Exercise requirements — Extract, unchanged, every line from the top of the material below through the line with "Click the SEO Score column header", and no more.
Information provided section start
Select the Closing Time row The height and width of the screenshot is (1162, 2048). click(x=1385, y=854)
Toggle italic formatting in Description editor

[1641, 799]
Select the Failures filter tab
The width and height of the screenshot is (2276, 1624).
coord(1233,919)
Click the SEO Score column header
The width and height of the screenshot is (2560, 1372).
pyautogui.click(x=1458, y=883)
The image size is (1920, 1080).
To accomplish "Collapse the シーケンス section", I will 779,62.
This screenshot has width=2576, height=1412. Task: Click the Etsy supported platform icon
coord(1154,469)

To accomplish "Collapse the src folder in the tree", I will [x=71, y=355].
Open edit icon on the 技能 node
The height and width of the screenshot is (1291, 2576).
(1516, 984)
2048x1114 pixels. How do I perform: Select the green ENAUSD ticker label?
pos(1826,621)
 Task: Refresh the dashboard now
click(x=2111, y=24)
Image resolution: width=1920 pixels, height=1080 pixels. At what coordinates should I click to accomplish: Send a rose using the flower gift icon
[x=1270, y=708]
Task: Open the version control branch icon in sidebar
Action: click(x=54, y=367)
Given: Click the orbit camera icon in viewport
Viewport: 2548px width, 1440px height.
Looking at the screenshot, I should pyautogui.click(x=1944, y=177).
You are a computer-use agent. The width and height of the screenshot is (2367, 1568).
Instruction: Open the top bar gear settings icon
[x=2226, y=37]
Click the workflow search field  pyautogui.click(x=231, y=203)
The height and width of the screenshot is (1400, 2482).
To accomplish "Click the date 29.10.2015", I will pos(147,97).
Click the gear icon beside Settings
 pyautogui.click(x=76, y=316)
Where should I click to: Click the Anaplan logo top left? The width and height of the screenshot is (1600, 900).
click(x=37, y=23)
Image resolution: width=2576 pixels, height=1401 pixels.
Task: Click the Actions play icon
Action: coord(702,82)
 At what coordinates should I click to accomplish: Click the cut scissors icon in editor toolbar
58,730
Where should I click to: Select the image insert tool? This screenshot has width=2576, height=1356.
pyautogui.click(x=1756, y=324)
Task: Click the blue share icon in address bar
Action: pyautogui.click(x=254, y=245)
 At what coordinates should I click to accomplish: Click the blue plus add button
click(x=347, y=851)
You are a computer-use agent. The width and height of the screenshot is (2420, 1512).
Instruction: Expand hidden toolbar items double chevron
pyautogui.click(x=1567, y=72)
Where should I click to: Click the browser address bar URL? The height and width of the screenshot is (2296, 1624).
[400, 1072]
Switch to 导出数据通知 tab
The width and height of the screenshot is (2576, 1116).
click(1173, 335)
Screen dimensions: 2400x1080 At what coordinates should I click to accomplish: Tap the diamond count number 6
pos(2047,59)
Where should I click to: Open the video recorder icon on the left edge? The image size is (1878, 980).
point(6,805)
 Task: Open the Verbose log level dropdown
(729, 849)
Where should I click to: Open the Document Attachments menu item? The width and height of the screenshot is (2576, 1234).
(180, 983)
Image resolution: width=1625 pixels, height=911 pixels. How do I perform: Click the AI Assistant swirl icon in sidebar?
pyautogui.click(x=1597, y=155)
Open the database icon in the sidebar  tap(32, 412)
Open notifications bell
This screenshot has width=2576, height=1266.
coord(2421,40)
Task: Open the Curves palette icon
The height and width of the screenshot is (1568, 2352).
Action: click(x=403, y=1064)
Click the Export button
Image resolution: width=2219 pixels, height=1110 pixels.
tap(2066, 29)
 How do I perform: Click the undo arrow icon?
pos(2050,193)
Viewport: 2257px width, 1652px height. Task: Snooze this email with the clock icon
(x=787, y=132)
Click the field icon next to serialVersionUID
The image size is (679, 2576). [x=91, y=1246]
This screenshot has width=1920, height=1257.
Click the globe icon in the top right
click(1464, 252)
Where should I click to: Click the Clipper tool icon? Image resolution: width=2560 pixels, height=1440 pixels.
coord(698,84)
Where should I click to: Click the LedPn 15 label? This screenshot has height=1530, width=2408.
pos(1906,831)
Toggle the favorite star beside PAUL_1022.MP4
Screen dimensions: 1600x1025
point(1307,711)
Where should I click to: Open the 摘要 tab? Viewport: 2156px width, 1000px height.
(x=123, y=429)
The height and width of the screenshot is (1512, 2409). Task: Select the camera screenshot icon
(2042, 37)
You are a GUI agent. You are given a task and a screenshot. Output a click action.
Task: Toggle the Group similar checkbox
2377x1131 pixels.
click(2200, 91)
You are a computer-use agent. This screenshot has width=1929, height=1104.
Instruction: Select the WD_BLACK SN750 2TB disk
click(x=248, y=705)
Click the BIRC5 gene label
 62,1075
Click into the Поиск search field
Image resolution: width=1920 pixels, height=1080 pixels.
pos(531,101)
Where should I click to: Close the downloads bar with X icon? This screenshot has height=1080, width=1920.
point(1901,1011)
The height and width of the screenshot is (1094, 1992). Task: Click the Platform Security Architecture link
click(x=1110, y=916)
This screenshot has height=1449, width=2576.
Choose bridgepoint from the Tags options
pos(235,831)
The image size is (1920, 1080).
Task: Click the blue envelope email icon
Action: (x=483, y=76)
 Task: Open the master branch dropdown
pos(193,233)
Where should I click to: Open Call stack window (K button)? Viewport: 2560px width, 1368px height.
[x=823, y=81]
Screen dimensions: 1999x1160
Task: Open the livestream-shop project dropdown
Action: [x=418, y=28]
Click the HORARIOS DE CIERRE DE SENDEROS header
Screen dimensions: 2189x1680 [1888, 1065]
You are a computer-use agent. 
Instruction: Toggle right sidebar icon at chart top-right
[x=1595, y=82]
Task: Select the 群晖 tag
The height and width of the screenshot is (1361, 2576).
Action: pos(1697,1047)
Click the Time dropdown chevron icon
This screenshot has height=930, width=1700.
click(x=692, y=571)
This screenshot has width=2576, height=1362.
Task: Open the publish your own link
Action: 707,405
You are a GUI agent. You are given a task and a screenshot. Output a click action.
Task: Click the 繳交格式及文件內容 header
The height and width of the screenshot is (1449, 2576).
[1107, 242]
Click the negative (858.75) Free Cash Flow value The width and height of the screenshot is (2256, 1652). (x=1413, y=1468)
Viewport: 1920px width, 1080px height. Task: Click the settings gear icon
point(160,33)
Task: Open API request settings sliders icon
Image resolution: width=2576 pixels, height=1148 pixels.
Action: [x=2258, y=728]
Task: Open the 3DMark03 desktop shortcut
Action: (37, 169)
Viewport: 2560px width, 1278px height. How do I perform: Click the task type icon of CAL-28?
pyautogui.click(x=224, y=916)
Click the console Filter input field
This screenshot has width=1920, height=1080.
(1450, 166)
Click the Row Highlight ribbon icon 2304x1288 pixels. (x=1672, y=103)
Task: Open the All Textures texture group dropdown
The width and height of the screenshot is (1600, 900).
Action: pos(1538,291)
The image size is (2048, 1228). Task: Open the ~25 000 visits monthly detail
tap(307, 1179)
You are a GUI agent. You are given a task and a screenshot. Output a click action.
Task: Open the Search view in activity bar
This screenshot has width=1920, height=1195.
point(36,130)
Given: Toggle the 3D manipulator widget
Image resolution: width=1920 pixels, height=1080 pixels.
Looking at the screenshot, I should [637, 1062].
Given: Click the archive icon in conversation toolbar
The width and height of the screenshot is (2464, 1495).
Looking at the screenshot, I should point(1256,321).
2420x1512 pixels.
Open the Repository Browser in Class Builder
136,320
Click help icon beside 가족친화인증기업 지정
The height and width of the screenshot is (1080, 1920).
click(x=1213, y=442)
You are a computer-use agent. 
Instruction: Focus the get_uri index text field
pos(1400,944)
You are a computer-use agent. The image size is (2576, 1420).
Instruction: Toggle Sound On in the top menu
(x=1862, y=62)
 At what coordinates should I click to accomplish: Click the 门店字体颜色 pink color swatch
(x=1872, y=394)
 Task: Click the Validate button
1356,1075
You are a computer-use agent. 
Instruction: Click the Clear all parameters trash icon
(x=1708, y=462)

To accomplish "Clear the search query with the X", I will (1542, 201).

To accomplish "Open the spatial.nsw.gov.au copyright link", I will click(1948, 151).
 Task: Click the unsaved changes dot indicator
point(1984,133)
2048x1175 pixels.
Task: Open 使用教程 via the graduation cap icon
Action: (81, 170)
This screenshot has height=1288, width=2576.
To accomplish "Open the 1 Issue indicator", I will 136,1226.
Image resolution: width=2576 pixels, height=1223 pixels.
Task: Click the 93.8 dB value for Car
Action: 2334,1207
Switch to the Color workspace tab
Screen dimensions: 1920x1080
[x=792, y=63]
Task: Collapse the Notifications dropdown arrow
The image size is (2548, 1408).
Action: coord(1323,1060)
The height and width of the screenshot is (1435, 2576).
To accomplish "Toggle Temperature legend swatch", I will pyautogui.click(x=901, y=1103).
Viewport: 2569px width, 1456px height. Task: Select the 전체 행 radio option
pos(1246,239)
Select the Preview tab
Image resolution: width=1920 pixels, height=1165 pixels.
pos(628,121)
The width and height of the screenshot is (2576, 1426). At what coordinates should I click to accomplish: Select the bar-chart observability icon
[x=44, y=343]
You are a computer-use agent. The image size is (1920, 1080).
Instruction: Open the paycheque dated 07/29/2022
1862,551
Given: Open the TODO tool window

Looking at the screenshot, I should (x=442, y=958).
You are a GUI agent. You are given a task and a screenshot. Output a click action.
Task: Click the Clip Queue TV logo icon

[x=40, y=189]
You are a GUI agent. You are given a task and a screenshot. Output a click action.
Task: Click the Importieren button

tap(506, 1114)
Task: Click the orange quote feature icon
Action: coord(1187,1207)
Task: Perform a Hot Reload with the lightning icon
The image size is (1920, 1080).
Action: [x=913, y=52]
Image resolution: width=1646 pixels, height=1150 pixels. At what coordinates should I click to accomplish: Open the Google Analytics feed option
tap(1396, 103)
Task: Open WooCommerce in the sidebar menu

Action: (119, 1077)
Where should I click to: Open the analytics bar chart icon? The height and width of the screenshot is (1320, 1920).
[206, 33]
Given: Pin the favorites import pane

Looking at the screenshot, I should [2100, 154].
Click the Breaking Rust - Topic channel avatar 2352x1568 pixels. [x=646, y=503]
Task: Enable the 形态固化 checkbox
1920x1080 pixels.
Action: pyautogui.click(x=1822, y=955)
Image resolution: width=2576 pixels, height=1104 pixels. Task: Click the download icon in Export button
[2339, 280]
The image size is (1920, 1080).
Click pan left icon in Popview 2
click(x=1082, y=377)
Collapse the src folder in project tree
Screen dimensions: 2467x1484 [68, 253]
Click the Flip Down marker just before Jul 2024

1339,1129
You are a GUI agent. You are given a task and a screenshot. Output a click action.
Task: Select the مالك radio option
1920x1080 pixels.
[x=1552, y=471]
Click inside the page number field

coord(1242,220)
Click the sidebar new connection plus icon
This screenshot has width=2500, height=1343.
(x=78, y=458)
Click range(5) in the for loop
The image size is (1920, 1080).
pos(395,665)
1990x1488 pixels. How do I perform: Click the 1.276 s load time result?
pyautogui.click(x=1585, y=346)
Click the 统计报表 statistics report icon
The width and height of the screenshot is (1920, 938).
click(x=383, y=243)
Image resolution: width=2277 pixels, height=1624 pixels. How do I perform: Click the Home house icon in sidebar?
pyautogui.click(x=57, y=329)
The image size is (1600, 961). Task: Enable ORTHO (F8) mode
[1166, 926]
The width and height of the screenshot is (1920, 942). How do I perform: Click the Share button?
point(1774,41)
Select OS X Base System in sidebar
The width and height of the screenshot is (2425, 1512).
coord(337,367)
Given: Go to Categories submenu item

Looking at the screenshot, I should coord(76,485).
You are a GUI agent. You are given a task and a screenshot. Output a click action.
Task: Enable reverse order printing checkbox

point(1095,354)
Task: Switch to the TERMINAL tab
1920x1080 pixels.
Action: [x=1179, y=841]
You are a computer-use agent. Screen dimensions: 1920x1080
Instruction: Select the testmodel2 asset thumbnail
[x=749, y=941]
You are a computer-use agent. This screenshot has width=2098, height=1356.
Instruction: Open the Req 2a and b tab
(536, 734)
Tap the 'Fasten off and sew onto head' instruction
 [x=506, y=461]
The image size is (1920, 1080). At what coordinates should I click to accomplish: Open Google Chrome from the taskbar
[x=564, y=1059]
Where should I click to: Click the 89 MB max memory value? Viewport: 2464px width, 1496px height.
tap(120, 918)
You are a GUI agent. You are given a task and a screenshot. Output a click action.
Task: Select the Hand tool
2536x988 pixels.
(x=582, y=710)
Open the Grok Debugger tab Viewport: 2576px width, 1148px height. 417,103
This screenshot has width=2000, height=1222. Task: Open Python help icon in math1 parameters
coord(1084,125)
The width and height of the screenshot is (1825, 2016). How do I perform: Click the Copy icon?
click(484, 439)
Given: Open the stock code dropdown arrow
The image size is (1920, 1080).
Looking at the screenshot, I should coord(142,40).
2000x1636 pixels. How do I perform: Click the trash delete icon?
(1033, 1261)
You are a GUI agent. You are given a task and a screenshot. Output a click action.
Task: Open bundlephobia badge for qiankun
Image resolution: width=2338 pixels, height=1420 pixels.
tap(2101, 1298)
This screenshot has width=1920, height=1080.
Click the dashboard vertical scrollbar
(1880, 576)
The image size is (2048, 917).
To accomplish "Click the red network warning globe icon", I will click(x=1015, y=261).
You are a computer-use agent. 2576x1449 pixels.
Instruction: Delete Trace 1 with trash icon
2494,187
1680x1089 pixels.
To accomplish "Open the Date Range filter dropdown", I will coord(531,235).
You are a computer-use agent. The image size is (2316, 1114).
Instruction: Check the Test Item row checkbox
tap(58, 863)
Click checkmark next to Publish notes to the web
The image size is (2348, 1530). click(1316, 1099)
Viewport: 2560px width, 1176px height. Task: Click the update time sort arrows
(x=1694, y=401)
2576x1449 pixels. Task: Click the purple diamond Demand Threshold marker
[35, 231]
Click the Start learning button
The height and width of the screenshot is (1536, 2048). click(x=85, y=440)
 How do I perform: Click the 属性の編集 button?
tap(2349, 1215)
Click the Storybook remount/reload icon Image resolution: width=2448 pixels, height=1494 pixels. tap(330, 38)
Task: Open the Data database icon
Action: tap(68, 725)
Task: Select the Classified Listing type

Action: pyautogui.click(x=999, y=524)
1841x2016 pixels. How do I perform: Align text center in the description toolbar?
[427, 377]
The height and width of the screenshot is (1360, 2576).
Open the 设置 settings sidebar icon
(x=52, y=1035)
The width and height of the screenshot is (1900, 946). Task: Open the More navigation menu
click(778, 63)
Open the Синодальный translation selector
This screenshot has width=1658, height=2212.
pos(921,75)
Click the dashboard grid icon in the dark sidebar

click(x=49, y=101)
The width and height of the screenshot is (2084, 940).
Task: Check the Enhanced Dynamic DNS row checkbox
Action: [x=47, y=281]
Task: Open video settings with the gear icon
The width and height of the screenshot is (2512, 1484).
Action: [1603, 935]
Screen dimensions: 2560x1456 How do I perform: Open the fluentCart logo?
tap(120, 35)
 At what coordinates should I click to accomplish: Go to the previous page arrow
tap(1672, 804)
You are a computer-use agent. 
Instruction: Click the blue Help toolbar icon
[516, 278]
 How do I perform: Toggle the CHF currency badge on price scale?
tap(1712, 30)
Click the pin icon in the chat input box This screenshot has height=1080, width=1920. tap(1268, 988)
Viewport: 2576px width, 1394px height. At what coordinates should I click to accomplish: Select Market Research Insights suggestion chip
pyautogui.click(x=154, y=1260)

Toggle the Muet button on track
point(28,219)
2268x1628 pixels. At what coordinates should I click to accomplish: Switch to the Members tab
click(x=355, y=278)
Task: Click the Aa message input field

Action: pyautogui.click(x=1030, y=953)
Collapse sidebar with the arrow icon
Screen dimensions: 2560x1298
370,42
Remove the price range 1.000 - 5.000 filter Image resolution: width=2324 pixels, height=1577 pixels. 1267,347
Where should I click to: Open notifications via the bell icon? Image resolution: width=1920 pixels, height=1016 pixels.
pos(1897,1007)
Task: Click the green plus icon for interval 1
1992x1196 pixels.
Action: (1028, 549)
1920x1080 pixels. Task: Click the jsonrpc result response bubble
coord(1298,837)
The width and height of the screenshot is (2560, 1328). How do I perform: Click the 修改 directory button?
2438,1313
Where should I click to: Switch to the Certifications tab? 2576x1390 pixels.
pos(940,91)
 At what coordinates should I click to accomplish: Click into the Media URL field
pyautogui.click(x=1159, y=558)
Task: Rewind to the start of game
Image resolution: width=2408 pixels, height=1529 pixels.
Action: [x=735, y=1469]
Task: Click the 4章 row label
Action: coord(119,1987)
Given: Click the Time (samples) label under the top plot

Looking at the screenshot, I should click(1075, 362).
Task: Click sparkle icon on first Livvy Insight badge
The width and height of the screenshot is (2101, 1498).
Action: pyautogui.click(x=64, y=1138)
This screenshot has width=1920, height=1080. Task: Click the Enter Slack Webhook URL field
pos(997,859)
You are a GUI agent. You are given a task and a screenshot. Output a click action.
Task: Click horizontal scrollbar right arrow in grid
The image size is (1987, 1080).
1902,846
Information provided section end
Result —
Select the Closing Time row The height and width of the screenshot is (1162, 2048). click(x=1385, y=854)
Toggle italic formatting in Description editor

[1641, 799]
Select the Failures filter tab
The width and height of the screenshot is (2276, 1624).
coord(1233,919)
Click the SEO Score column header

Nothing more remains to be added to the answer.